**Passage for review:**
In an interview with Autocar UK, BMW M boss Friedrich Nitschke says that the Munich-based automaker remains committed to its rear-wheel drive platform. “Our philosophy in regards to steering feel and precision is that rear-wheel drive is the best solution,” he said. “xDrive brings an 80-90kg weight penalty and the M differential is the industry’s best rear-drive set-up.”

Over the past few years, and before the new F10 M5 made its debut, there have been constant rumors about an all-wheel drive pure M car (not counting here the M Performance Automobiles), but BMW engineers, including head of development and M bosses have shuttered the dreams of some customers that were craving an M car that can perform in the winter just as it does in the summer.

**What needs to be done:**
Answer these questions from the passage on BMW M and rear-wheel drive.
(a) In an interview with which publication did Friedrich Nitschke speak?
(b) What weight penalty does Nitschke say xDrive brings?
(c) Which new model's debut does the passage mention?
The items that follow are separate material and are unrelated to the passage above.

**Data for review:**
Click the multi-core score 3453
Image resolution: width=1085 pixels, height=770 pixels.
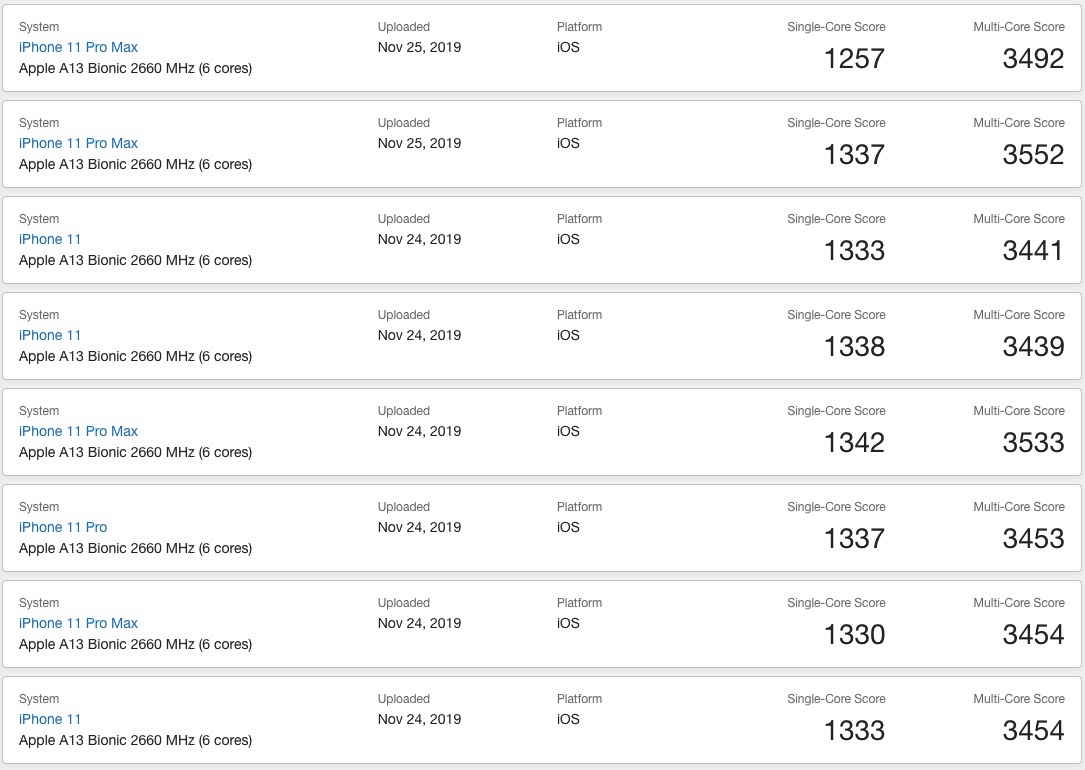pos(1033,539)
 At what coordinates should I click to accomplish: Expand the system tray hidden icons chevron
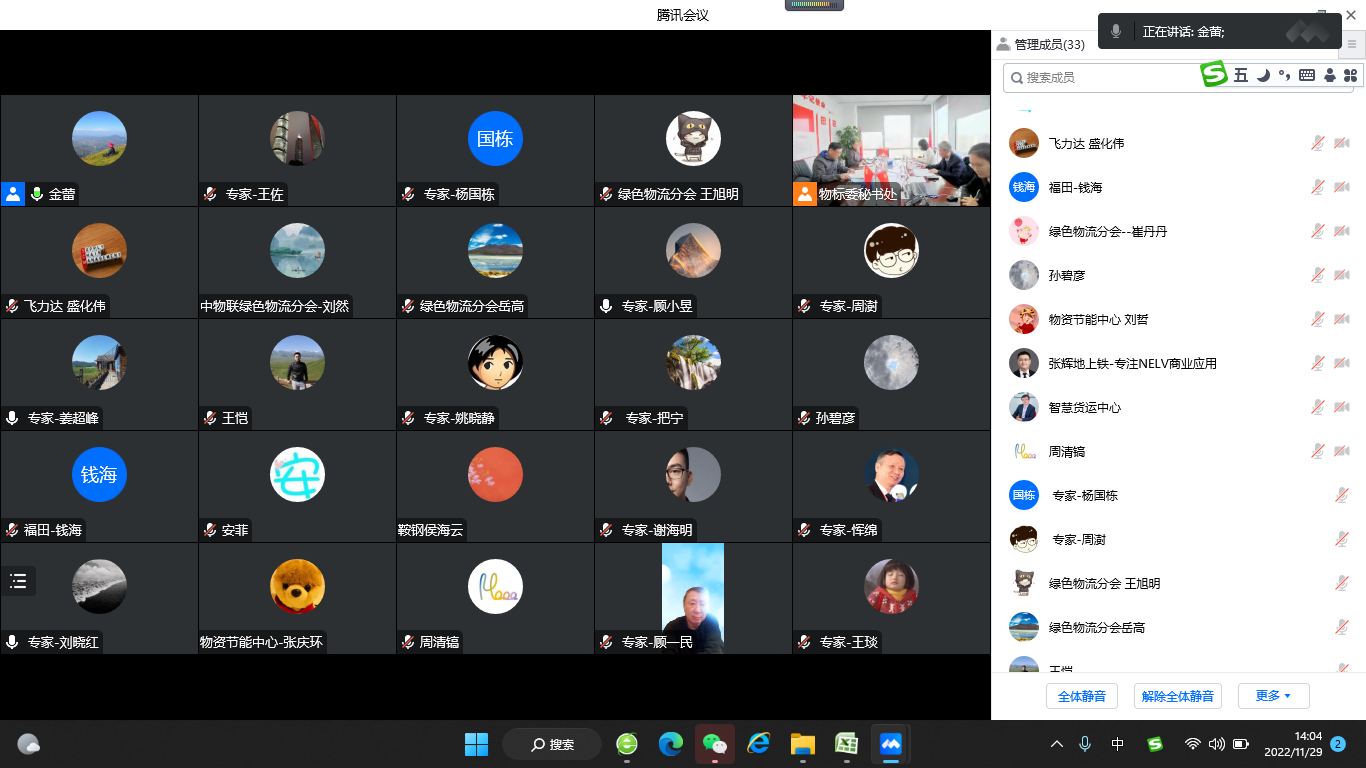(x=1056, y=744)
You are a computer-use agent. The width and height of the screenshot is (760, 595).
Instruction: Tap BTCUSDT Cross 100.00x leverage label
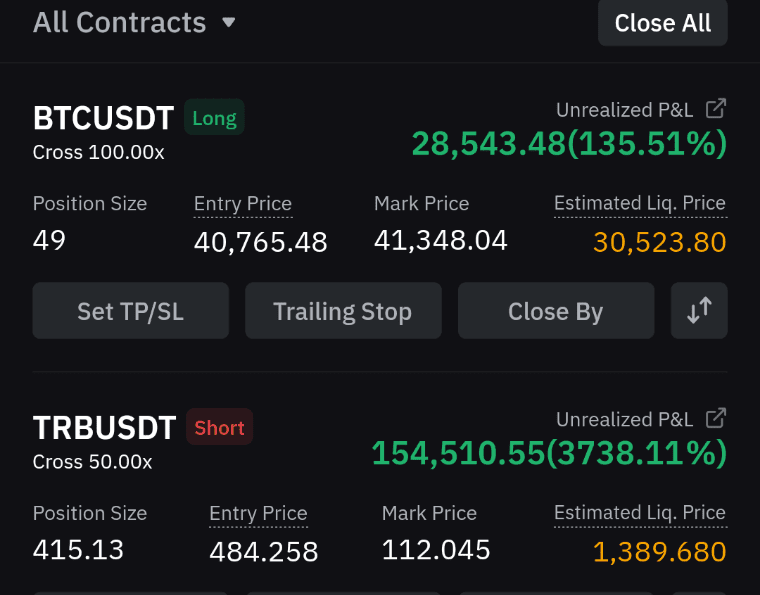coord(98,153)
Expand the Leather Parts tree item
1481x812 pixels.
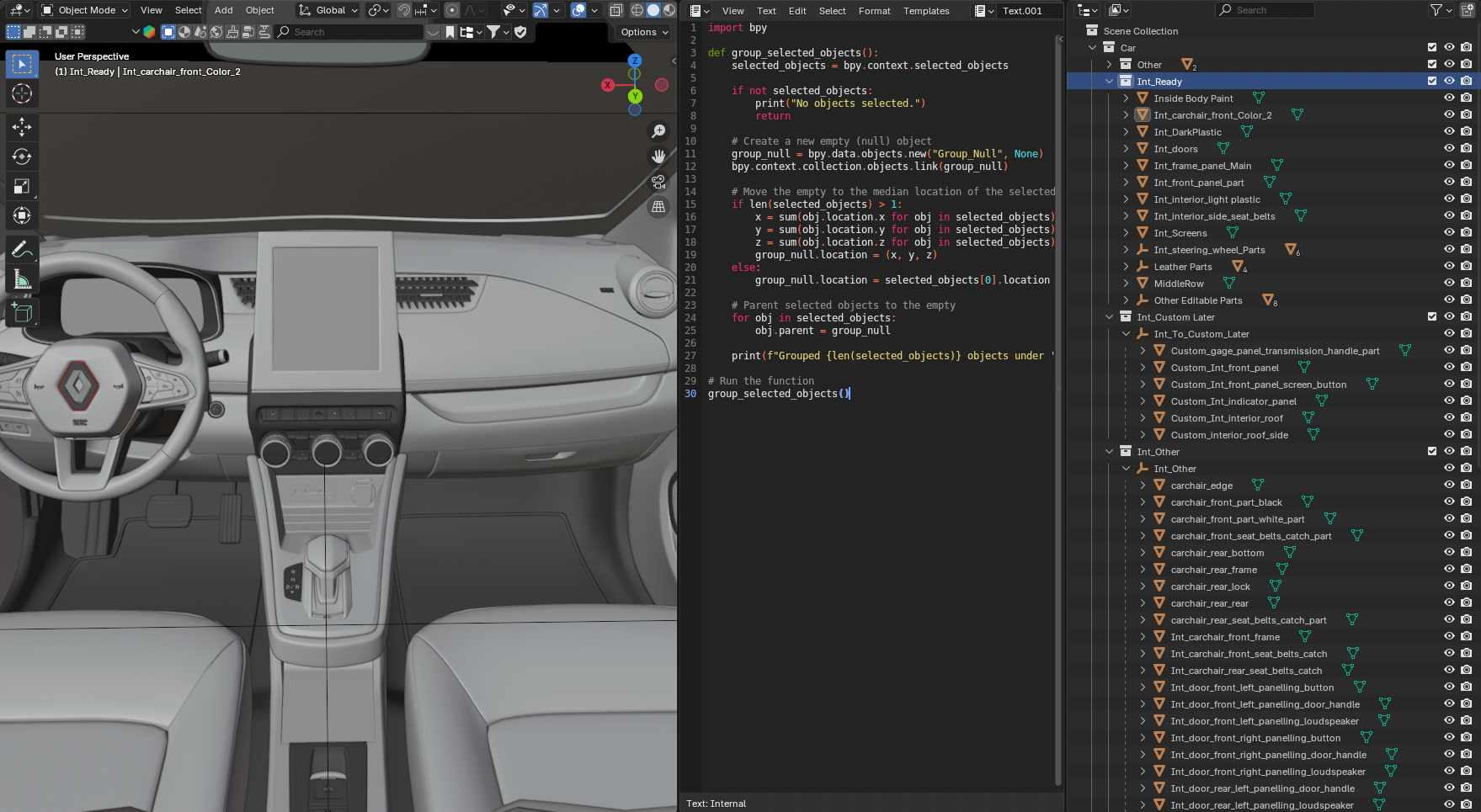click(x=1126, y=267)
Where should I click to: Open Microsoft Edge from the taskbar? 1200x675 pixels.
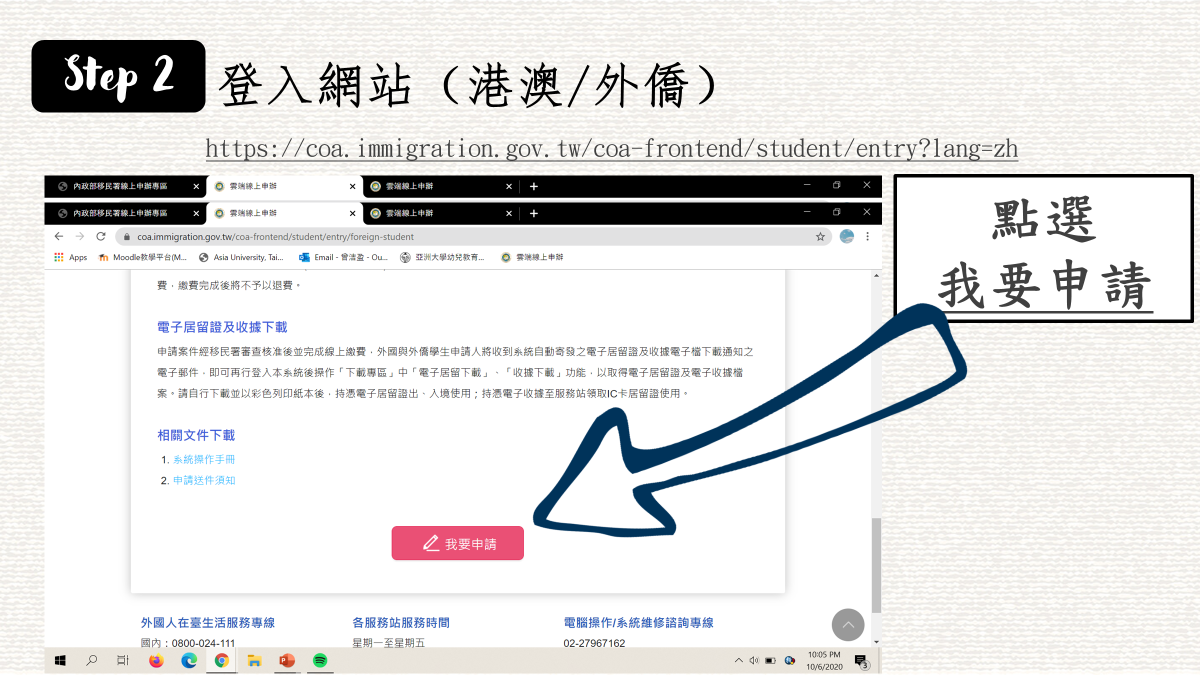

**Answer to the exercise:**
(a) Autocar UK
(b) 80-90kg
(c) The F10 M5